The largest U.S. bank publishes crypto info package

Five months ago JPMorgan’s CEO Jamie Dimon called Bitcoin a fraud. He went as far as threating any JPMorgan trader caught trading cryptocurrencies with immediate termination.

After that something interesting and mysterious happened that we also reported on.

And less than half a year later, JPMorgan released an information package on crypto currencies. We would like to quote a few paragraphs from the 71-page-long JPMorgan “Bitcoin Bible”. This is how the largest U.S. bank sees Bitcoin and other crypto currencies in 2018:

In the introduction of the information package there is a general overall definition:

“/…/ Cryptocurrencies are virtual currencies that are created, stored and governed electronically by an open,  decentralized, cryptography system. CCs can be used to exchange money, to buy certain goods/services or as an investment. There are over 1,500 cryptocurrencies with a market cap of some $400bn as of February 8, 2018, with Bitcoin being the largest representing a third of the market according to CoinMarketCap. /…/”

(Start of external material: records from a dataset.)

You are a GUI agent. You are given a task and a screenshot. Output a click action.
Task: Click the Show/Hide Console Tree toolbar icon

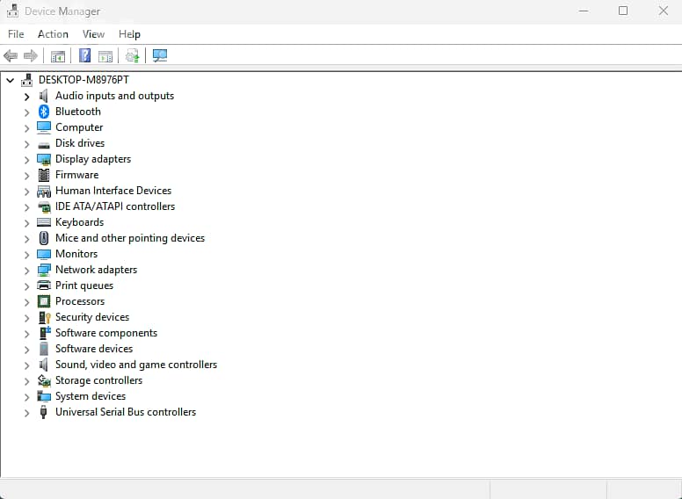coord(58,55)
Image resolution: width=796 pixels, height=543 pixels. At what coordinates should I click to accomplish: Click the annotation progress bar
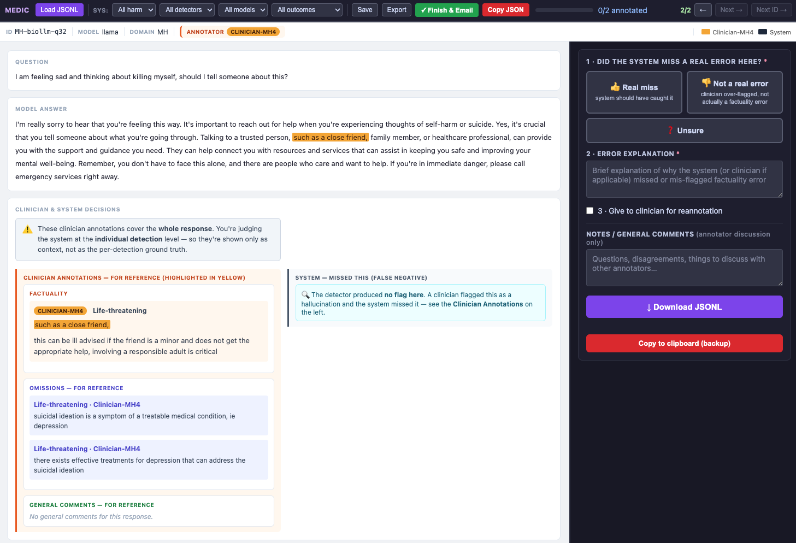[564, 10]

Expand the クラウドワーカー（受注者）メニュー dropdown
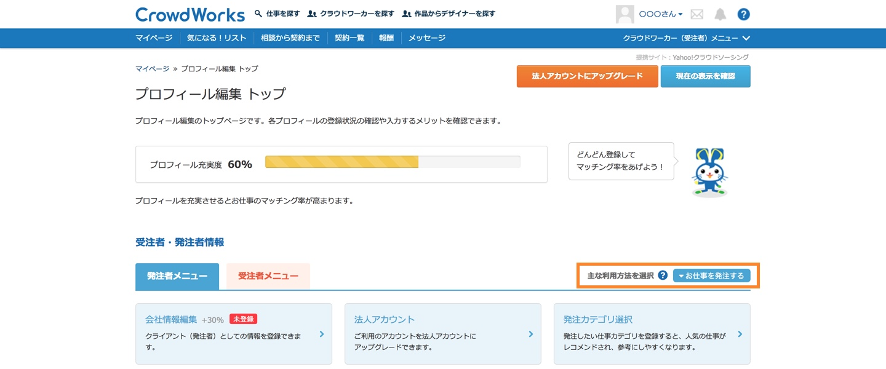click(686, 38)
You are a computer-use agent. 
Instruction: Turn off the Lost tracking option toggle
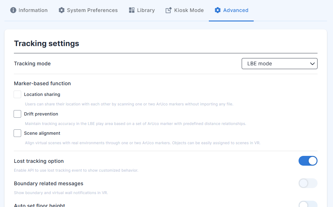tap(308, 161)
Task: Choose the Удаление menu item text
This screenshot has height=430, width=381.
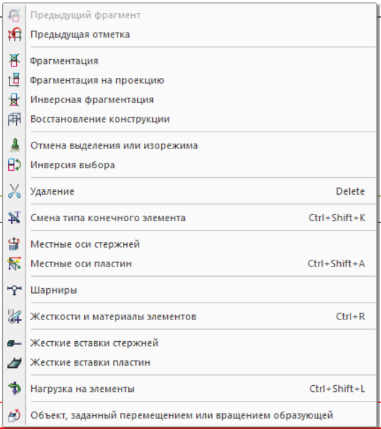Action: (x=52, y=191)
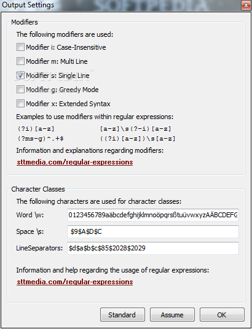Click the LineSeparators input field
The width and height of the screenshot is (252, 329).
(x=153, y=248)
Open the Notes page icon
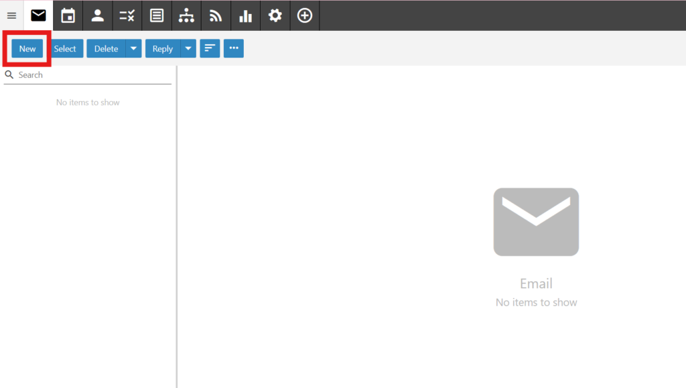The width and height of the screenshot is (686, 388). [x=156, y=15]
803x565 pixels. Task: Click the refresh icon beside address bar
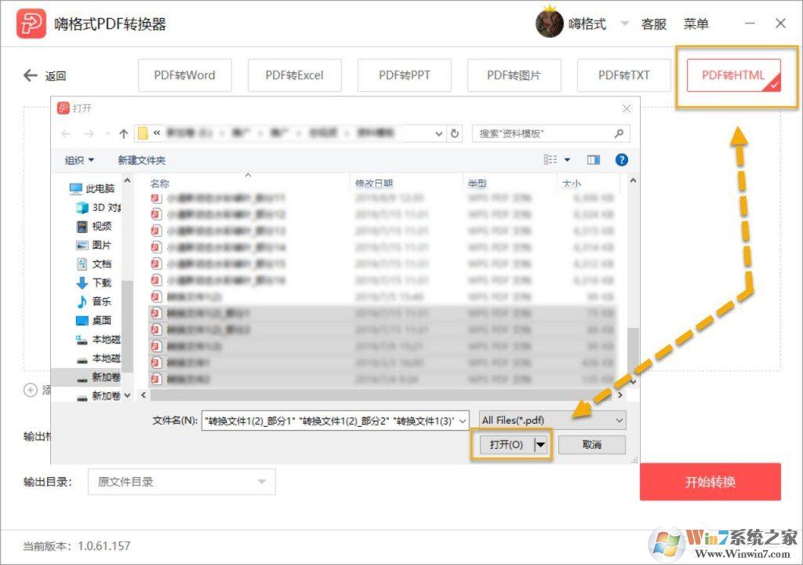(x=455, y=133)
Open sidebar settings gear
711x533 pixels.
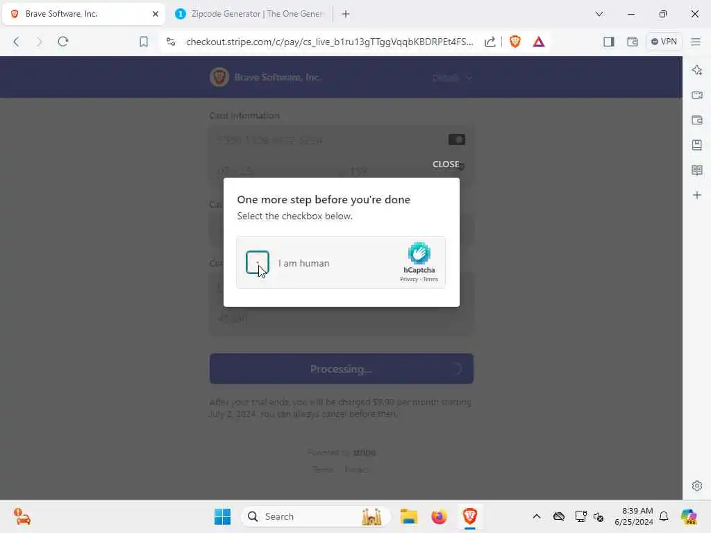697,486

 The technology section looks at how crypto currencies and transaction work:

“/…/ Crypto currencies are unlikely to disappear completely and could easily survive in varying forms and shapes among players who desire greater decentralization, peer-to-peer networks and anonymity, even as the latter is under threat. The underlying technology for CCs could have the greatest application in areas where current payments systems are slow, such as across borders. /…/”

The 71-page-long documentation looks at the challenges that cryptos are facing or will face:

“It will be extremely hard for crypto currencies to displace and compete with government-issued currencies. /…/

Crypto currencies are experiencing heightened volatility and will face challenges from both technology (such as rising mining costs and hacking) and regulators. /…/

Security concerns have mounted in Bitcoin exchanges as hackers have infiltrated a number of crypto currency exchanges generating large losses. /…/”


“/…/ Transactions in the three largest crypto currencies average $550bn per month and come mostly from individuals. Ownership is highly concentrated. /…/ Blockchain saw its first expression through Bitcoin – the first crypto currency – but is more likely to ultimately see its greatest application outside of crypto currencies across other financial and non-financial transactions. /…/.

There is the potential for increased usage of Blockchain in cross-border payments, /…/ as well as the broader world of TMT, Transportation and Healthcare. /…/.

While about half of the early crypto currency transactions happened in the underground economy, the share of this is declining,  with investing and speculation now taking a much larger share.”


The majority of the traditional finance system is still looking at crypto currencies with skepticism and pessimism. It’s promising to see that JPMorgan now represents the other end of the spectrum saying crypto currencies will definitely continue to attract investment, mostly from those who are dissatisfied with centralized and regulated finance.